The Newarab. La recensione del film Israelism svela come i giovani ebrei americani stiano rivedendo il loro sostegno a Israele, mentre sono sempre più disponibili ad affrontano le critiche pur di parlare a favore dei diritti dei palestinesi.
“La nostra comunità non ebraica fatica a comprendere la nostra fissazione e ossessione profondamente radicata nei confronti di Israele”, sottolinea l’avvocato americano di destra Abe Foxman all’inizio del nuovo documentario Israelism, molto realistico sulla situazione attuale.

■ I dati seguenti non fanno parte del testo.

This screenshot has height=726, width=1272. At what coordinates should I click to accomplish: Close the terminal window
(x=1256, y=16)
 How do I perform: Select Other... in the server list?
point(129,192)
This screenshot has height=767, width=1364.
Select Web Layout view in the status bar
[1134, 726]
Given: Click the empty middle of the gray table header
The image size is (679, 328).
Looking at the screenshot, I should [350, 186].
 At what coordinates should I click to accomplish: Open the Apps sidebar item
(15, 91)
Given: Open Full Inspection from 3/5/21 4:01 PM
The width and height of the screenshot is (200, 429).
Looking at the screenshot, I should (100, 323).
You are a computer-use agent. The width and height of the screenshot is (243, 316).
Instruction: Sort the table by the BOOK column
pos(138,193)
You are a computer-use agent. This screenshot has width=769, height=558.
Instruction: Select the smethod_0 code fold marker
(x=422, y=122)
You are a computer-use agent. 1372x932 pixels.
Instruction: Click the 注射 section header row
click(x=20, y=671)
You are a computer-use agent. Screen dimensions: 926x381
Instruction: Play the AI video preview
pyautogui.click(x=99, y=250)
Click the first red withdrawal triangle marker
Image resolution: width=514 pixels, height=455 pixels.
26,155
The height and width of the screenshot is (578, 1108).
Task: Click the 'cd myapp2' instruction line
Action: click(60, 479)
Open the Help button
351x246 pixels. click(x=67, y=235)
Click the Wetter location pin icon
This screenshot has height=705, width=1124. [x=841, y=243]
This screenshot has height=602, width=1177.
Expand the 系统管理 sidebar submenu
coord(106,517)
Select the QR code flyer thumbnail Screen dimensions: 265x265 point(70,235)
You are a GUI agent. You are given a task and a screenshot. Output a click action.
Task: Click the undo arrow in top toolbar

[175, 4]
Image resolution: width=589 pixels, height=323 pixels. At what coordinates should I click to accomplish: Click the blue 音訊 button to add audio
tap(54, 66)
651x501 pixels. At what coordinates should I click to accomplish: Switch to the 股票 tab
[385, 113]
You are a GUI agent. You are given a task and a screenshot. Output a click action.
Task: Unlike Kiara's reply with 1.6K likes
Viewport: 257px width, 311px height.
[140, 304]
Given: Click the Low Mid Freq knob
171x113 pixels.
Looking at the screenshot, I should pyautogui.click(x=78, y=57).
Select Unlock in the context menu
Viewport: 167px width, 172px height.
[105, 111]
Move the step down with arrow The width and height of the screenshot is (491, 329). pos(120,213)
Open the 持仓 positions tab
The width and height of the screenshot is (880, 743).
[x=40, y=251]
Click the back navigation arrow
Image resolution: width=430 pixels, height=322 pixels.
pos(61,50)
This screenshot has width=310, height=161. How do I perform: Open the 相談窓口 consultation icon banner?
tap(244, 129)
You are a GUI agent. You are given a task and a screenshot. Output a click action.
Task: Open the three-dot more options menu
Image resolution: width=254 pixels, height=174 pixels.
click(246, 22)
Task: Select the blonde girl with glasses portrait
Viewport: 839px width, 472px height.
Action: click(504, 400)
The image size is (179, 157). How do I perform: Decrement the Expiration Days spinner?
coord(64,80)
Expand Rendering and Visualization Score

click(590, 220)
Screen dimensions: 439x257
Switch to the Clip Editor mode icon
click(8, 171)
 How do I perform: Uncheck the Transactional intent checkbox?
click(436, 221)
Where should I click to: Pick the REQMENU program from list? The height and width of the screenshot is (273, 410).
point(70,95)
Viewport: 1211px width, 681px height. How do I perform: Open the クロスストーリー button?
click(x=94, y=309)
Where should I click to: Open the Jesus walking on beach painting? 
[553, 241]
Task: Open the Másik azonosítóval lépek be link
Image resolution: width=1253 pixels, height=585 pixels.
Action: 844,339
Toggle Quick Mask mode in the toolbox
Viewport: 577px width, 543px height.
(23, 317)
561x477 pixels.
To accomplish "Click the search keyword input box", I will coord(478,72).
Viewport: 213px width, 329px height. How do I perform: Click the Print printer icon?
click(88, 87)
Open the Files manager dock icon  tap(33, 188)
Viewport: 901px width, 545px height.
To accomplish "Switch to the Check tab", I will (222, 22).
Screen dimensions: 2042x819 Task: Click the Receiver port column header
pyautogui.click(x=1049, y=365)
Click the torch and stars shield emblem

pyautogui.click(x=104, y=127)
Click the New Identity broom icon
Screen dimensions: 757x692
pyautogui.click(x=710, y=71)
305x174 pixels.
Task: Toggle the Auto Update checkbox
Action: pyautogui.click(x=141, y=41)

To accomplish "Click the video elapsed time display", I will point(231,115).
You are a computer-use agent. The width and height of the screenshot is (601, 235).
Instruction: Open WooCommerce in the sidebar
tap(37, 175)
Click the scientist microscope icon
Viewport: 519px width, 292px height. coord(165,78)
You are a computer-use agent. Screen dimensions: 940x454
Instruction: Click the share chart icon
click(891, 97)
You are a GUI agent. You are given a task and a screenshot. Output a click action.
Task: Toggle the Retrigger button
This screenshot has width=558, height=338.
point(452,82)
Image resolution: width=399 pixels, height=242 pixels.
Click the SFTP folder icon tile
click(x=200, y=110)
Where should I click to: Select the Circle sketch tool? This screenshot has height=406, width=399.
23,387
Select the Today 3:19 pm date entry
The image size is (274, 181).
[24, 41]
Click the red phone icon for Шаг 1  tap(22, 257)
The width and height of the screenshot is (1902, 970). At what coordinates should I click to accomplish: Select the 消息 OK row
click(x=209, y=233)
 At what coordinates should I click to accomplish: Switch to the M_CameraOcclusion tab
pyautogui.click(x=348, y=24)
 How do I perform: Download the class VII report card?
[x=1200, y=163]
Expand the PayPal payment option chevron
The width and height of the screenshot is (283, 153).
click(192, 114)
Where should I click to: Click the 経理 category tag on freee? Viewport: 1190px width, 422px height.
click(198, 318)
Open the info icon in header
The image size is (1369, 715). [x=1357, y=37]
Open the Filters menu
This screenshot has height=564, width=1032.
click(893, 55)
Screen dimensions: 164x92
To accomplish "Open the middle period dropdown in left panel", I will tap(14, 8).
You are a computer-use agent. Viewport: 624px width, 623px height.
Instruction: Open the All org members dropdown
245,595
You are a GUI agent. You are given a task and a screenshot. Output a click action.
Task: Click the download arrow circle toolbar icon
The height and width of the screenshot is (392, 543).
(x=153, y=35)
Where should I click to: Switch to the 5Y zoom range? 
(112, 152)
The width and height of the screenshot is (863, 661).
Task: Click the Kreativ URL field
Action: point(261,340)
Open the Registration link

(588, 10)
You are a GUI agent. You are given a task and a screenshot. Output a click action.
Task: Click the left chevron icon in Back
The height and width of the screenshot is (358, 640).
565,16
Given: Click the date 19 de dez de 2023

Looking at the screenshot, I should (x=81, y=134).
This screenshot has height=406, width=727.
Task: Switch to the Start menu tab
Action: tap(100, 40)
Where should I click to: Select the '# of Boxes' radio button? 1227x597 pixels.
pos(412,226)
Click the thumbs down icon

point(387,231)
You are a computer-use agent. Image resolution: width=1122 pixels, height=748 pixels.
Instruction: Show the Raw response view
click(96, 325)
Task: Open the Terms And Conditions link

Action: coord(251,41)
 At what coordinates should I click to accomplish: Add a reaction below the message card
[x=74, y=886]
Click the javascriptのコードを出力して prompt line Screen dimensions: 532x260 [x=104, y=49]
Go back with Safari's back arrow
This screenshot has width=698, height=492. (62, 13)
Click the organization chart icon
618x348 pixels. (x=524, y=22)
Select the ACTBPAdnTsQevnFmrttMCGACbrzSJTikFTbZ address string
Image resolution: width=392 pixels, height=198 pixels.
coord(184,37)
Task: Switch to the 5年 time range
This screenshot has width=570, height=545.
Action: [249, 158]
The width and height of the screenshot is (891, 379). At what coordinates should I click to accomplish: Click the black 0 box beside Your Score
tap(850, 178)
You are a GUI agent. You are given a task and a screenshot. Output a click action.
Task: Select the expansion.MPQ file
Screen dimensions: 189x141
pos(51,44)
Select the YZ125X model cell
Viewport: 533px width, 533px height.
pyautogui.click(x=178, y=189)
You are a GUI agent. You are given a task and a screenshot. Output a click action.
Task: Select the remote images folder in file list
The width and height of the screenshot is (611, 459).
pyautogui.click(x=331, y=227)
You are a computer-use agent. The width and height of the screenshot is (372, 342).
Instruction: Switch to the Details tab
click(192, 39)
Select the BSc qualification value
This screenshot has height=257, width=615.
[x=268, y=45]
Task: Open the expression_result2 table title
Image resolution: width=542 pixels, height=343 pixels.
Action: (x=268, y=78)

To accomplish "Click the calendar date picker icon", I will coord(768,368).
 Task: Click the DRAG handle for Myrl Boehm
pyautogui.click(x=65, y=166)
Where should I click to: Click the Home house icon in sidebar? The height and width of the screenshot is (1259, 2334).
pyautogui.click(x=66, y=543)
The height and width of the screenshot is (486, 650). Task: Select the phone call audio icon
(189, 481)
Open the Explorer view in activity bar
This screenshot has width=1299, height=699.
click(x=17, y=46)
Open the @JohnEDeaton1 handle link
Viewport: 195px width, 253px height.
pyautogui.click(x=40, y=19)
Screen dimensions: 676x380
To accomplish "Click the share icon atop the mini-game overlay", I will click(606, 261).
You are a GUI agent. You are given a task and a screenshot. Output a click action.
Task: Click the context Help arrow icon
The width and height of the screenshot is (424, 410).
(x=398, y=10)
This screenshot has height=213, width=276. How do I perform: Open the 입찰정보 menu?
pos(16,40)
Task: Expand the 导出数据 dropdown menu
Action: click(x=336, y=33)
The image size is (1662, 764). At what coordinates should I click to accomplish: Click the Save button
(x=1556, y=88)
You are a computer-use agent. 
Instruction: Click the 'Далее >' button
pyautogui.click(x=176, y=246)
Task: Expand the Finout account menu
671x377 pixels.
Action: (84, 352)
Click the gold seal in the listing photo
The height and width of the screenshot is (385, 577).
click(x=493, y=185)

Attraverso l’obiettivo di due giovani ebrei americani, il film offre un ottimo approfondimento sulla loro disillusione nel rendersi conto che Israele non è l’idealizzata “Disneyland ebraica” che una volta immaginavano.
Foxman, una figura di spicco in quanto capo dell’influente organizzazione ebraica americana Anti-Defamation League, appare costantemente nel documentario per descrivere il formidabile e storico sostegno degli ebrei americani a Israele.
“Penso che il nostro film aiuti a spiegare alcuni dei fenomeni [a cui stiamo assistendo] riguardo al fatto che tutto ciò che critica Israele, anche se fatto da ebrei, viene definito antisemita”.
Israelism rivela l’intenso legame tra gli ebrei americani e Israele, da una parte, e la crescente frattura generazionale su questo argomento dall’altra.
In effetti, Israelism si addentra in acque praticamente inesplorate e svela il legame tra Israele e l’“ebraicità” e, soprattutto, perché la critica al primo viene spesso confusa con la critica al secondo.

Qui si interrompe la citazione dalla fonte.